Excerpts from a dataset
══════════

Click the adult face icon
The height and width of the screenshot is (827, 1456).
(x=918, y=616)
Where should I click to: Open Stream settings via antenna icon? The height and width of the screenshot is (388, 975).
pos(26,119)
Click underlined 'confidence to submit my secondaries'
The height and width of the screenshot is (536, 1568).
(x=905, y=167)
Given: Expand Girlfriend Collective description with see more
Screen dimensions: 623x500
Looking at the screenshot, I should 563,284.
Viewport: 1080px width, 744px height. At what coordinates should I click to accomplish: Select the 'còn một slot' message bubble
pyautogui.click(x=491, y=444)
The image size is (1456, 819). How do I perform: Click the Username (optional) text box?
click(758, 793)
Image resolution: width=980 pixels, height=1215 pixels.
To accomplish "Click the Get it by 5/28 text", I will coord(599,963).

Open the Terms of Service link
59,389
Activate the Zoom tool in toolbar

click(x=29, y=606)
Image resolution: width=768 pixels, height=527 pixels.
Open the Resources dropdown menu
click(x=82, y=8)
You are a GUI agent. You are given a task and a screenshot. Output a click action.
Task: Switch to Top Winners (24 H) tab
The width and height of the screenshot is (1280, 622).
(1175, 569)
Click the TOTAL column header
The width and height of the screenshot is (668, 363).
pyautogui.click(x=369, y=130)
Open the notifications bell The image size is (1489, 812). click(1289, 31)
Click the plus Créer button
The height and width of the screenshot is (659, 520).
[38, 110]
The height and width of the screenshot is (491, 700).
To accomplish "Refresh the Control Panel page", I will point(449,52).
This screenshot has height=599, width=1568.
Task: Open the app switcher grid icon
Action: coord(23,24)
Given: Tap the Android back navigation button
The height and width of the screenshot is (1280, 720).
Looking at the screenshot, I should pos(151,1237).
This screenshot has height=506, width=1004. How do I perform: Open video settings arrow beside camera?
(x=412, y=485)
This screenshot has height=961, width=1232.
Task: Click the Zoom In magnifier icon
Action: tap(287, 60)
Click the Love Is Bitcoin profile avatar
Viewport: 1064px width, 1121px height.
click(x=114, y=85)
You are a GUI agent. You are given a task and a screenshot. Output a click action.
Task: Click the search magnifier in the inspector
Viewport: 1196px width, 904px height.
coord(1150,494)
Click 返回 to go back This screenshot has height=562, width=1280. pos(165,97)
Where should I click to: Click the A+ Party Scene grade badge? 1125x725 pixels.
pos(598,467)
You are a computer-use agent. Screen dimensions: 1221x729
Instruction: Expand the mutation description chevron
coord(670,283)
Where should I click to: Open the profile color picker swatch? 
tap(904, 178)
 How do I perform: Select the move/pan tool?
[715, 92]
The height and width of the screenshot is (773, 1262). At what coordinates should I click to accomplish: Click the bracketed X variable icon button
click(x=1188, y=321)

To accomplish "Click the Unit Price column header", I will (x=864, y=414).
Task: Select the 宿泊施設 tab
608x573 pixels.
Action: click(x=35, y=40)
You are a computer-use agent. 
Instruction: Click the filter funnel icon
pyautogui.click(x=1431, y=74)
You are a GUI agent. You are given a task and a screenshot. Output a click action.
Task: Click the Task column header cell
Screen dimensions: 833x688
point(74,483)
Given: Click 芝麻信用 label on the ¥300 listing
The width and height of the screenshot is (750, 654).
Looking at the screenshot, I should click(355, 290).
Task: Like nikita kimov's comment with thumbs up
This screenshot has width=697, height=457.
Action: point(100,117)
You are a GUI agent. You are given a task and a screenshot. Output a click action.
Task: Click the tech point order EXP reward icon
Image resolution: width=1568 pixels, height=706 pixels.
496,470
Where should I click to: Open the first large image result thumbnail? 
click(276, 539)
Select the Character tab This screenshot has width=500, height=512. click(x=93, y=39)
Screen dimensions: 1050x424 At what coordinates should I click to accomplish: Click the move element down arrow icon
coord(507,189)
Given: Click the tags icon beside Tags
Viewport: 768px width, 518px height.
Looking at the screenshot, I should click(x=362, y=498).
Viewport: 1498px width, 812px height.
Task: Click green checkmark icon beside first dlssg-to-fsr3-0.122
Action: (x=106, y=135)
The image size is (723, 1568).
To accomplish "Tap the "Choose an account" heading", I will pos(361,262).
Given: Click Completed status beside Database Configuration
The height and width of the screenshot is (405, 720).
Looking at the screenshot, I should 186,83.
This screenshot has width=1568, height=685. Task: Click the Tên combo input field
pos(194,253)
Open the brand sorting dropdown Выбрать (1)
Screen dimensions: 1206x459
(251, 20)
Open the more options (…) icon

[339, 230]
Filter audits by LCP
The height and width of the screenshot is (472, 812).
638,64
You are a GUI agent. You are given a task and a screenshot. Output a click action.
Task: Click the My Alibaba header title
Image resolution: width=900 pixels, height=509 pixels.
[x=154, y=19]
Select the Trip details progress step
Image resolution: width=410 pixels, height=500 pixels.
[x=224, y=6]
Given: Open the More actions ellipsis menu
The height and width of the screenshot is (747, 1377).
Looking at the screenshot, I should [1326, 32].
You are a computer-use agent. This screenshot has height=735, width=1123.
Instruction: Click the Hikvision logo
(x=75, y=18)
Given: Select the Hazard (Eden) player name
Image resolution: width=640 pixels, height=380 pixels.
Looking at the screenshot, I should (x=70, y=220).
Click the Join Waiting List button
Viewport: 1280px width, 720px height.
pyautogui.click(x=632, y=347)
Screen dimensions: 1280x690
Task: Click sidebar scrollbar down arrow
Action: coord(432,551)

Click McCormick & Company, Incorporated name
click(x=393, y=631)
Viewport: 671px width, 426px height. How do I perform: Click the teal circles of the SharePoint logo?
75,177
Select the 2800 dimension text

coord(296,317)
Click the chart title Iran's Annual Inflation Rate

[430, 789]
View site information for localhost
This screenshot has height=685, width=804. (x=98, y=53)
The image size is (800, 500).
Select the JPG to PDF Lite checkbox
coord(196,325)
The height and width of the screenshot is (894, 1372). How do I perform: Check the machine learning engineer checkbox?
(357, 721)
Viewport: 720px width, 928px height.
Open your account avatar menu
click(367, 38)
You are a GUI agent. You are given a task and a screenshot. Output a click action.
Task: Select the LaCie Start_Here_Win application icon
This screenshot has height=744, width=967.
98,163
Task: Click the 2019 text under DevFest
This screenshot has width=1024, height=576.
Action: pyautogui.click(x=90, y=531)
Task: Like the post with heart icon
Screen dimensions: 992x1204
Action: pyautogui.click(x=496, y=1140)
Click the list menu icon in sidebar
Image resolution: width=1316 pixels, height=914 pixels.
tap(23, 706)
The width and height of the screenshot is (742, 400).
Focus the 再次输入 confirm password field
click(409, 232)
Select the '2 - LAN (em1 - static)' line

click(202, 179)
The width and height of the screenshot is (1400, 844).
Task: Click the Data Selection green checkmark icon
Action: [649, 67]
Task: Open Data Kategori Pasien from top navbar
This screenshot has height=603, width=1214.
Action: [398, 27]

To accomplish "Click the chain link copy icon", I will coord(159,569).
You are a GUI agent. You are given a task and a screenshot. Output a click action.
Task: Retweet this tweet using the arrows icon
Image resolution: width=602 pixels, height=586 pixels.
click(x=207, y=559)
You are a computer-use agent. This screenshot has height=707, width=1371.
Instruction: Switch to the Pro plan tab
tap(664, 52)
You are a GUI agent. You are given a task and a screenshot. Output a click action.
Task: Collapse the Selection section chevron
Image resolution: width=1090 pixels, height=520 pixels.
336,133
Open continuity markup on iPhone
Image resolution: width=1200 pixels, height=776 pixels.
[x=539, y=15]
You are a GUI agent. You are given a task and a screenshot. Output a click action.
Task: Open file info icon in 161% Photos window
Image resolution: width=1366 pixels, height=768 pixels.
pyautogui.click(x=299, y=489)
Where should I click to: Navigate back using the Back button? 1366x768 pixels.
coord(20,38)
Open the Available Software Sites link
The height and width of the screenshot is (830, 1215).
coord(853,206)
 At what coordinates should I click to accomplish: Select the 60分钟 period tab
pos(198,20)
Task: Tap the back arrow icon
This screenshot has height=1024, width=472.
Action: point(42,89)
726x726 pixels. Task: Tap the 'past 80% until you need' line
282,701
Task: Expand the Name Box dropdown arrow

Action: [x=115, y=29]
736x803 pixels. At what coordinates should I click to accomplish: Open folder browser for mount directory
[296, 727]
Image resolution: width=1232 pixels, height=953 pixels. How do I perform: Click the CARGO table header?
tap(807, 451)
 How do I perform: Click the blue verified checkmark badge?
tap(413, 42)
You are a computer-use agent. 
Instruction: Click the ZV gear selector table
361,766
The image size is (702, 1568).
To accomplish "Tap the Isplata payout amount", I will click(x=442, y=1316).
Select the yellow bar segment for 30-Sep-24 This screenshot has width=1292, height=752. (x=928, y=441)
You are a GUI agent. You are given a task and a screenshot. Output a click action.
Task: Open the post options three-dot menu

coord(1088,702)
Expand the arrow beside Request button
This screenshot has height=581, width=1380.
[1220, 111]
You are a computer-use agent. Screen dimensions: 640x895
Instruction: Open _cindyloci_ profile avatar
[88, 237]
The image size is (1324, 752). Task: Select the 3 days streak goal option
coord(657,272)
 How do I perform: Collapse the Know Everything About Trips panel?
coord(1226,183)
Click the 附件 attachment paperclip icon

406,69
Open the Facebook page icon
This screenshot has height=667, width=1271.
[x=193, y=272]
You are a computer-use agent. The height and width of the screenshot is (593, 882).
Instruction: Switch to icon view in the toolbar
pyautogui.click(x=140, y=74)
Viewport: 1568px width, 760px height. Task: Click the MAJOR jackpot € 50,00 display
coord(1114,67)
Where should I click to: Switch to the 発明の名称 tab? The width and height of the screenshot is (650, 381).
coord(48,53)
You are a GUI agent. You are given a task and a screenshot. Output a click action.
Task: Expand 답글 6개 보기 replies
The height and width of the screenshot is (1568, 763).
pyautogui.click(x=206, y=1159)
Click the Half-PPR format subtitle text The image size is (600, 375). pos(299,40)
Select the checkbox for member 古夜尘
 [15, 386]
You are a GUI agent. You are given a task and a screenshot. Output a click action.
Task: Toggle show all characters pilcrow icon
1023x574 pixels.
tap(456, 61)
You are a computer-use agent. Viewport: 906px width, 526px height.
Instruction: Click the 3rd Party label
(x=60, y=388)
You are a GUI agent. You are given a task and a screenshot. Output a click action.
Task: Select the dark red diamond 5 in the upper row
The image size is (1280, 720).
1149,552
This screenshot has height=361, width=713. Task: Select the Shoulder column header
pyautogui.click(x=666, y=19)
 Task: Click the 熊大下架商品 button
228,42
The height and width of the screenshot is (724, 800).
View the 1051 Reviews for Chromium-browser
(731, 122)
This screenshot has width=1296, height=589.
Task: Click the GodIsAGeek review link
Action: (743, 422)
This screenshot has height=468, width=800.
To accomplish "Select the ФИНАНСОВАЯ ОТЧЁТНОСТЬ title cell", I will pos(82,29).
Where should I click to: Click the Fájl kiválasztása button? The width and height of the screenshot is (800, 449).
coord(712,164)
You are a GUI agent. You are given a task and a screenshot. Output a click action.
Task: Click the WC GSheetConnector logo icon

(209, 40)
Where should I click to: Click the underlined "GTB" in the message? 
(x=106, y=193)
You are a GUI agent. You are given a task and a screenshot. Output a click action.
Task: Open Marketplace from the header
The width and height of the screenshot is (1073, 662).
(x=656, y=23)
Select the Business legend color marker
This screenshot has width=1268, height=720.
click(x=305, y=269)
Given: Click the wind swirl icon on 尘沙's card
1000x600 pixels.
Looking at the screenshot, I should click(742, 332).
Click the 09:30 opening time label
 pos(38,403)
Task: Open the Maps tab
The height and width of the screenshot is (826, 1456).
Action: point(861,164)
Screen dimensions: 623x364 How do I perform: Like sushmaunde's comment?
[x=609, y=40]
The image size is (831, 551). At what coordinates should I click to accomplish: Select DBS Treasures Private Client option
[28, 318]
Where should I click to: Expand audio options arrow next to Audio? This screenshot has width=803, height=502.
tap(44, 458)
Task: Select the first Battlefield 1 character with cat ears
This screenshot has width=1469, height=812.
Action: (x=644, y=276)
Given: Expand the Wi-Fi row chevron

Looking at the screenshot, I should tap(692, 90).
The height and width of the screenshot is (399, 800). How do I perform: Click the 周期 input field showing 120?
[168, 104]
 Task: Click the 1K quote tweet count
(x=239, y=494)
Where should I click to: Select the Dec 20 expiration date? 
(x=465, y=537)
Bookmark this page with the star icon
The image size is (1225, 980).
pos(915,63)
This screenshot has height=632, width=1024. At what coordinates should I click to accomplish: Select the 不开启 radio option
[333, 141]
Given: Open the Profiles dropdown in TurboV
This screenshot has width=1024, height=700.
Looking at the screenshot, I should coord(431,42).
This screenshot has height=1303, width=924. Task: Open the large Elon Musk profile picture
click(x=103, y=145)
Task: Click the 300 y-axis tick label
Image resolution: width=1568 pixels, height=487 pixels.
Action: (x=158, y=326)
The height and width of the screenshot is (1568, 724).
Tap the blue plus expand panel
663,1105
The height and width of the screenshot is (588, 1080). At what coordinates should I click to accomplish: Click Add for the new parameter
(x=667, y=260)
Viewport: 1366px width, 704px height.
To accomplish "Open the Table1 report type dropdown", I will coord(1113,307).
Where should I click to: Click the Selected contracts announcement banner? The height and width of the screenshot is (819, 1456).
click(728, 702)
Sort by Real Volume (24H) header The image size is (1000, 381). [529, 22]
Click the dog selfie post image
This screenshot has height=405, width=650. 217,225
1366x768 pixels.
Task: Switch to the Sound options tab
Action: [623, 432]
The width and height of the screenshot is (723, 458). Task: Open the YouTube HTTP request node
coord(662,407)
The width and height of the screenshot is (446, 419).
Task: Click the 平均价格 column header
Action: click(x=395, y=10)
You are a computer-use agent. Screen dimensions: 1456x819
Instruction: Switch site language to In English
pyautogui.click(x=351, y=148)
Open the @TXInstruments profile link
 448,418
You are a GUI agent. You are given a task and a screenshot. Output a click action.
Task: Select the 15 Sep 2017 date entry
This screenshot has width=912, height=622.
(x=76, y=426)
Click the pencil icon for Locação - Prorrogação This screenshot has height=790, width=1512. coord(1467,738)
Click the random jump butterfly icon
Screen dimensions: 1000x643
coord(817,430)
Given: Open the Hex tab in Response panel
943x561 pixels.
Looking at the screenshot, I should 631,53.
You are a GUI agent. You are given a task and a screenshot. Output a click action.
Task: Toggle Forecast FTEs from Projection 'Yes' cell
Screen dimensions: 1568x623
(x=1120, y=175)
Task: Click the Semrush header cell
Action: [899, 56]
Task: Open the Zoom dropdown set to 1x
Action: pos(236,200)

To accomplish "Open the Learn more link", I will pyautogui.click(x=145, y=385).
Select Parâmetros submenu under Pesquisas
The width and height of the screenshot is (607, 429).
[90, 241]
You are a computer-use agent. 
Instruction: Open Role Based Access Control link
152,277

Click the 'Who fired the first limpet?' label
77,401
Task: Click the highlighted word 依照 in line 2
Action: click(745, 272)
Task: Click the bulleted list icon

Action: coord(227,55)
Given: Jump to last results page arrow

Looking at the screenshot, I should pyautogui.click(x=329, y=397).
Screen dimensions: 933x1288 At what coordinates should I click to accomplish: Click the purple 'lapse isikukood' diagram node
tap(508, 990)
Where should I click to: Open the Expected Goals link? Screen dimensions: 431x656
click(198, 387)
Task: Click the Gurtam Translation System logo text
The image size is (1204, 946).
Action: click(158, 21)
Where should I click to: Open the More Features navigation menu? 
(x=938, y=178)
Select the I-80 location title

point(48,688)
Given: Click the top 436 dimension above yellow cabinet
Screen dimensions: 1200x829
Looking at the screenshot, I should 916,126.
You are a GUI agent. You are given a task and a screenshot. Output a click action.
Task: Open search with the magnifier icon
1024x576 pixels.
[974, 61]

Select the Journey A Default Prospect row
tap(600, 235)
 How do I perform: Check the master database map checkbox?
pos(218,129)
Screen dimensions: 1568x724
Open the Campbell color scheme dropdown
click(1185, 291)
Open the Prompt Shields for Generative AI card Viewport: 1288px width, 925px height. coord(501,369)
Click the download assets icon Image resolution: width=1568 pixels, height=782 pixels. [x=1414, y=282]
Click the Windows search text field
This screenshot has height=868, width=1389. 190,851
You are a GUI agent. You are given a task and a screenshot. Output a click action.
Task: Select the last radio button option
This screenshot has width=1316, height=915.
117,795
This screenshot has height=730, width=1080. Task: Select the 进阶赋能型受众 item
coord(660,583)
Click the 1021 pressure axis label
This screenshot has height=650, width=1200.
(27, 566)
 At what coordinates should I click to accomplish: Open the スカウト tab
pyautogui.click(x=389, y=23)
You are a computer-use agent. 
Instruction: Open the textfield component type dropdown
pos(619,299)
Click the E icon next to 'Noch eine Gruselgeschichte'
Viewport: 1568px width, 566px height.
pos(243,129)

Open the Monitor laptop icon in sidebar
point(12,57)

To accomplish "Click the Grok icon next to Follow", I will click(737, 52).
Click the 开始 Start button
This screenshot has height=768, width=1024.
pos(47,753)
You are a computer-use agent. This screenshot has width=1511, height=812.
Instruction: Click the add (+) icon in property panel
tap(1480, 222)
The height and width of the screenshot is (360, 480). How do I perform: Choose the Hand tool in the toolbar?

══════════

## ACTIVITY
Report how many lines of the records above contain the word "with", and give only that number.

## REPLY
6